▸ **Extrait**:
Épinglant les techniques de management issues des années 1980, l’école et le monde de l’entreprise sont examinés ici sous le spectre du modernisme et de l’optimisation.

Ce qu’il restait d’humanité et d’individualité est sacrifié sur l’autel de la sacro-sainte « performance » des entreprises. Les « bilans de compétences » et « contrats-objectifs » ciblent quotidiennement les « savoir », « savoir-faire » et « savoir-être » de salariés dont la marge de manœuvre se réduit à mesure que s’étend leur « autonomie » supposée.

Ce que l’auteur décrit ici, c’est la marche implacable et terrifiante de ce néo-Taylorisme qui gagne les bancs de l’école. Un mouvement qui revient à exclure, de plus en plus jeune, des élèves jugés incompatibles avec ce qui sert de modèle aux chasseurs de têtes. Mais de quel modèle s’agit-il ? D’une sorte d’idéal dangereux qui se coupe progressivement du réel en entraînant dans sa chute une génération toute entière.

▸ **Matériel**:

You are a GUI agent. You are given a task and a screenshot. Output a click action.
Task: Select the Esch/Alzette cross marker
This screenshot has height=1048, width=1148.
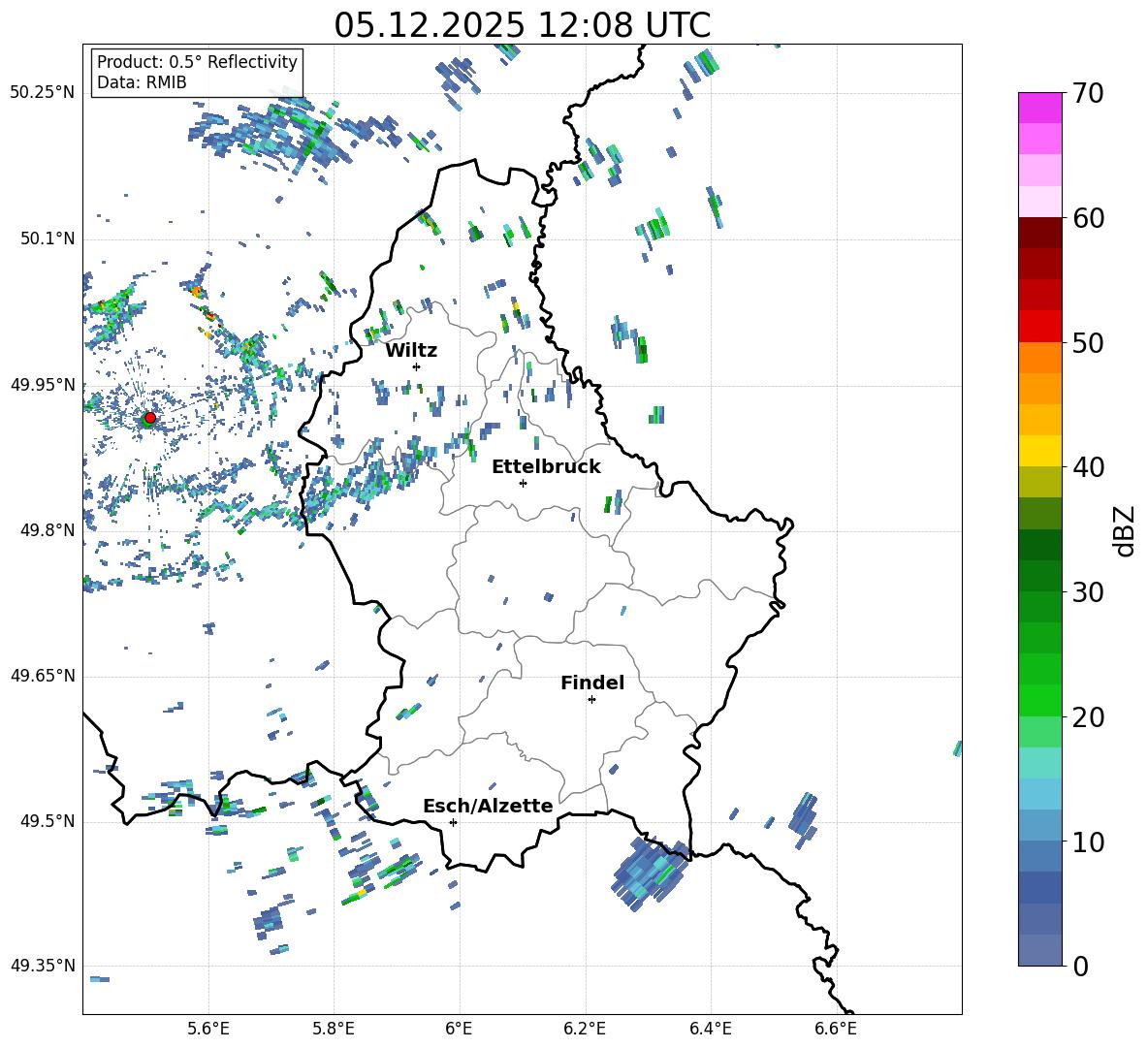click(453, 822)
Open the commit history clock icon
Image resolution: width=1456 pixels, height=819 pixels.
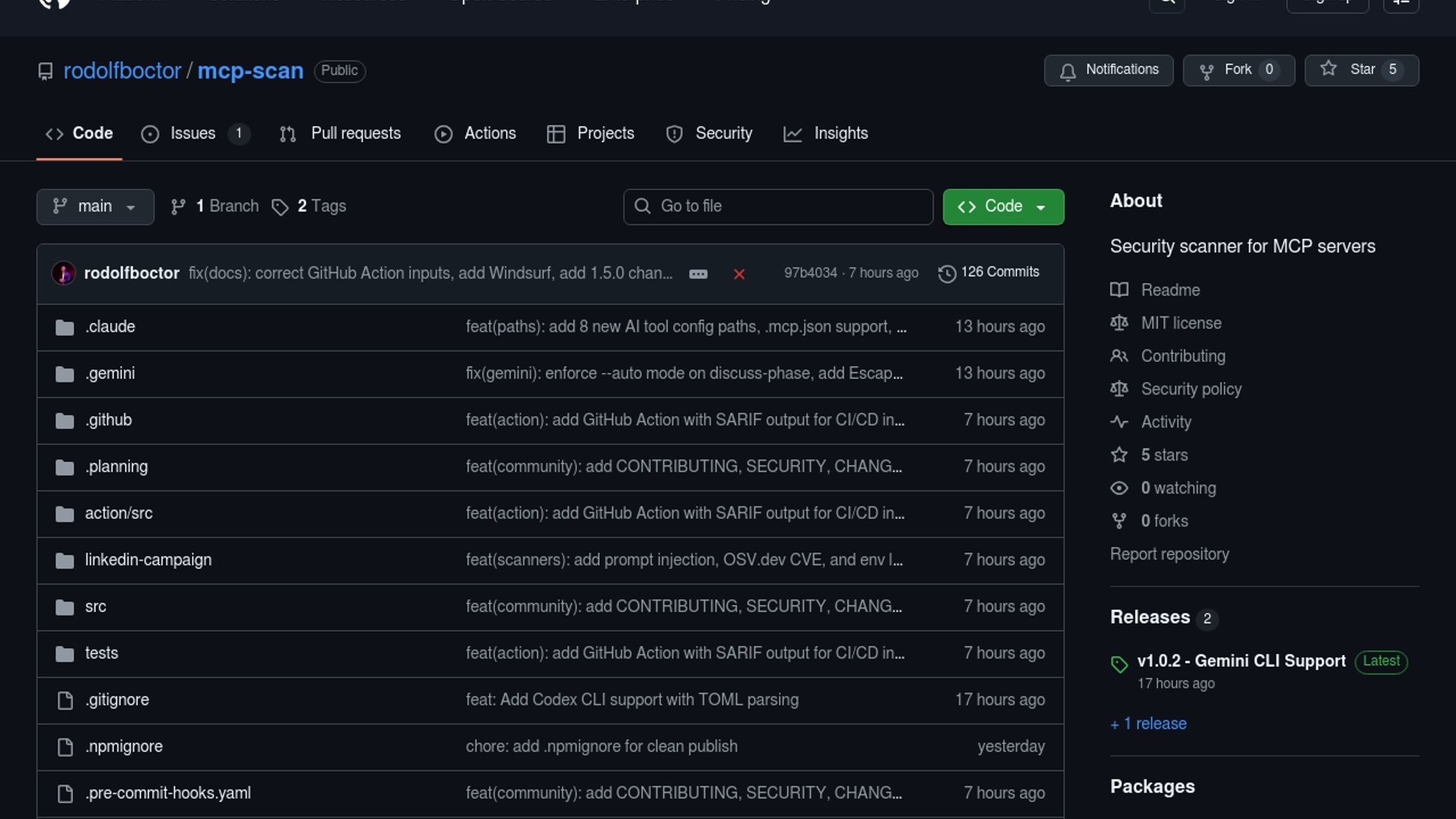pos(946,273)
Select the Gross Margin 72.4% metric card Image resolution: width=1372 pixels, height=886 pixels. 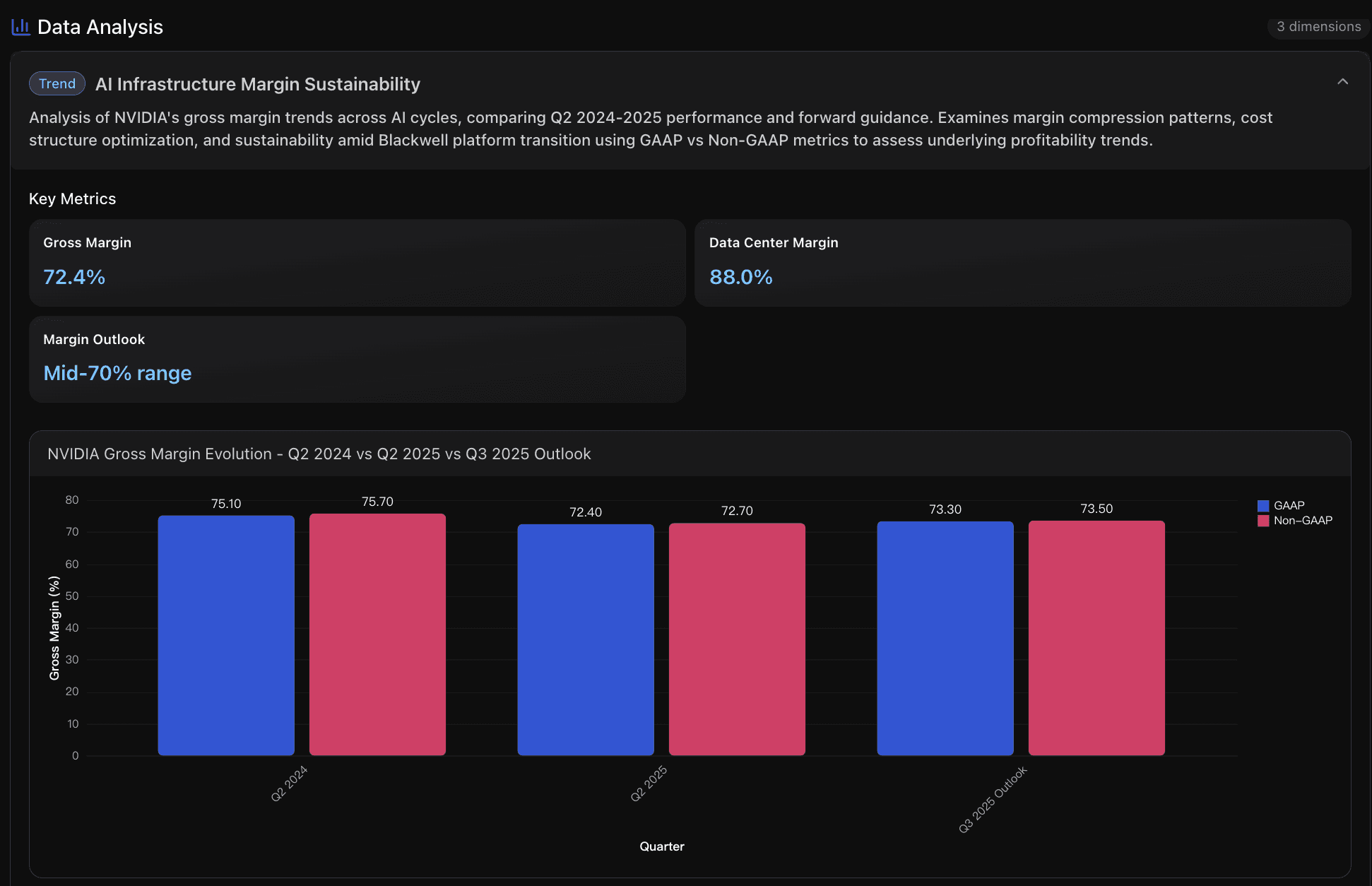tap(357, 263)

▸ **À faire**:
1. Reproduisez fidèlement le passage de l'extrait sur le néo-taylorisme : commencez aux mots « Épinglant les techniques » et arrêtez-vous après « et de l’optimisation. ».
2. Reprenez l'extrait sur le néo-taylorisme à l'école à la fin de sa dernière phrase et poursuivez-le.

▸ **Corrigé**:
1.
Épinglant les techniques de management issues des années 1980, l’école et le monde de l’entreprise sont examinés ici sous le spectre du modernisme et de l’optimisation.

2.
Très intéressante, cette étude évite habilement les simplifications et récupérations politiques grossières pour mouiller tout le paysage idéologique français de droite comme de gauche. Une réflexion savante sur un processus que beaucoup ont l’occasion de toucher du doigt sans pour autant en mesurer l’impact ou la gravité sur l’Homme en devenir, celui que nous « préparons »aujourd’hui, inconsciemment sans doute, pour le siècle à venir.